As a medical resident, I heard Barry Marshall, the Australian physician and Nobel Laureate, describe the difficulty of publishing his revolutionary thesis that H. pylori caused peptic ulcer disease. All of us dream of coming up with a research finding that truly overturns conventional wisdom, but the reality is that getting truly innovative research funded or published is usually a hard slog. Why is that, and how might we change it? The first reason is that the peer review process can be inherently conservative. Although innovation and impact are explicit review criteria for VA proposals, the reality is that peer reviewers are trained to look for all the reasons a research idea might fail, rather than the potential payoff should the idea succeed. Facing the reality that only one in five proposals get funded, reviewers may focus on the many liabilities presented by innovative studies: the use of unfamiliar methods or concepts, lack of a well-worn road to success, and/or limited preliminary data. The second is that there aren't good metrics for innovation—the definition is still largely in the eye of the beholder. Because we haven't encouraged true innovation, too many researchers are used to claiming that testing a well-established intervention in a slightly different population is innovative. The final barrier is that many funders are conditioned to fear failure. We think more like traditional bankers, giving out safe loans to familiar businesses, when we need to be more like venture capitalists, providing seed money to the most exciting ideas and doubling down on those that succeed.
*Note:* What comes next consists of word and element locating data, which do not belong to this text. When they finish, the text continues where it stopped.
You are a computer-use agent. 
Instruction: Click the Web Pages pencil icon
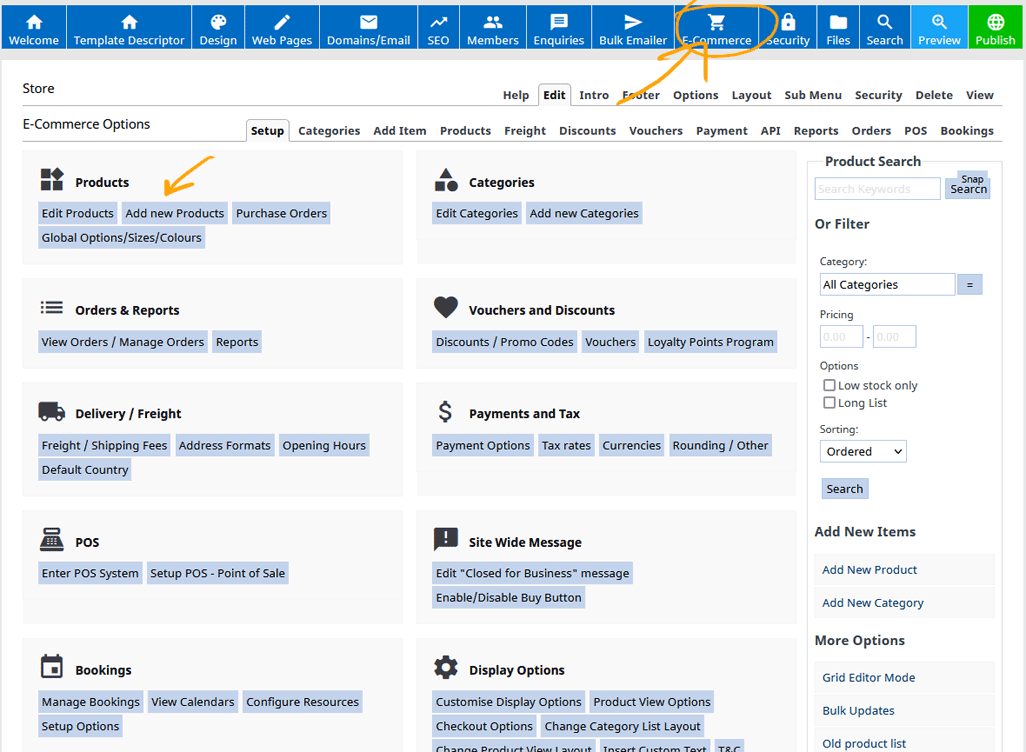click(282, 22)
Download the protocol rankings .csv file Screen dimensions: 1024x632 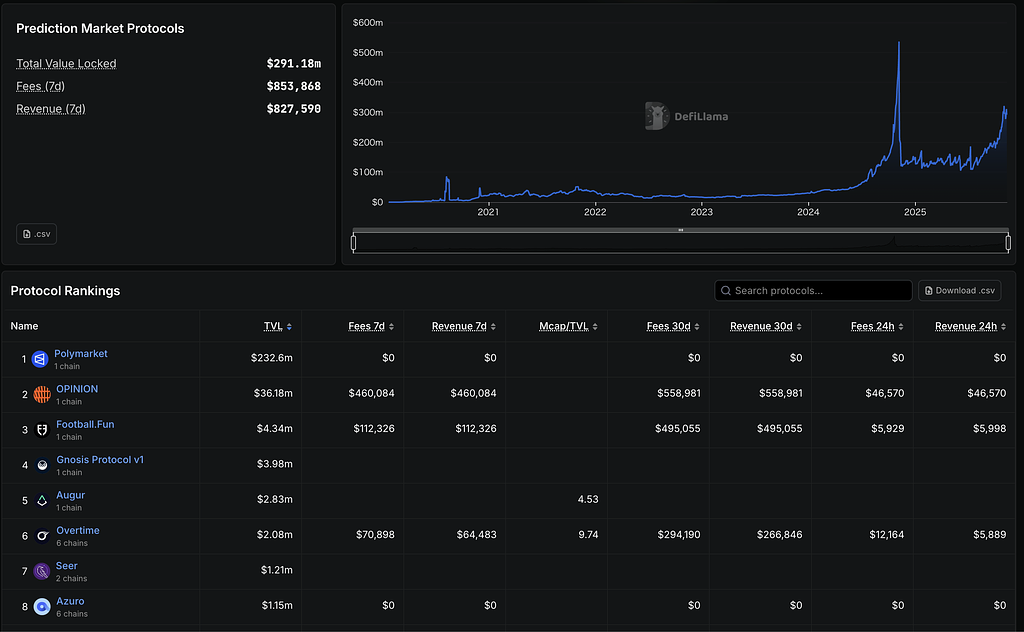pyautogui.click(x=959, y=291)
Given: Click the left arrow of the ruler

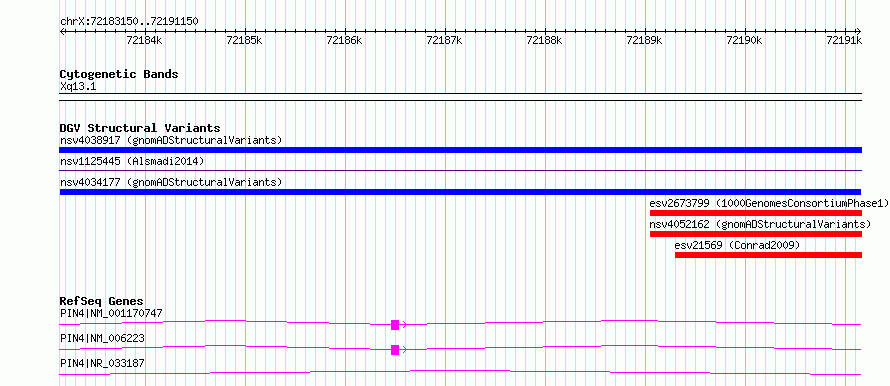Looking at the screenshot, I should click(x=62, y=31).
This issue of FORUM includes a variety of interesting perspectives on innovation in a learning healthcare system. What is clear is that innovation doesn't only occur in research, it can be facilitated or impeded by features of the organization, and that it is critical to being a learning healthcare system. Learning systems monitor and implement best practices based on what we already know, but they also need to test out new ideas and scale those that work. Dr. Naomi Tomoyasu, Deputy Director of HSR&D, also describes the outlines of a new innovation initiative that HSR&D is launching this fall. The aim of this initiative is to encourage investigators to bring forward exciting and untested ideas by simplifying the initial application process—and to create a system to increase our investment in those innovations that seem to be succeeding. While we tried to build on the experiences of other funders in this space, we like to think this initiative is, itself, innovative. We aren't afraid of failure because the payoff for success is so big.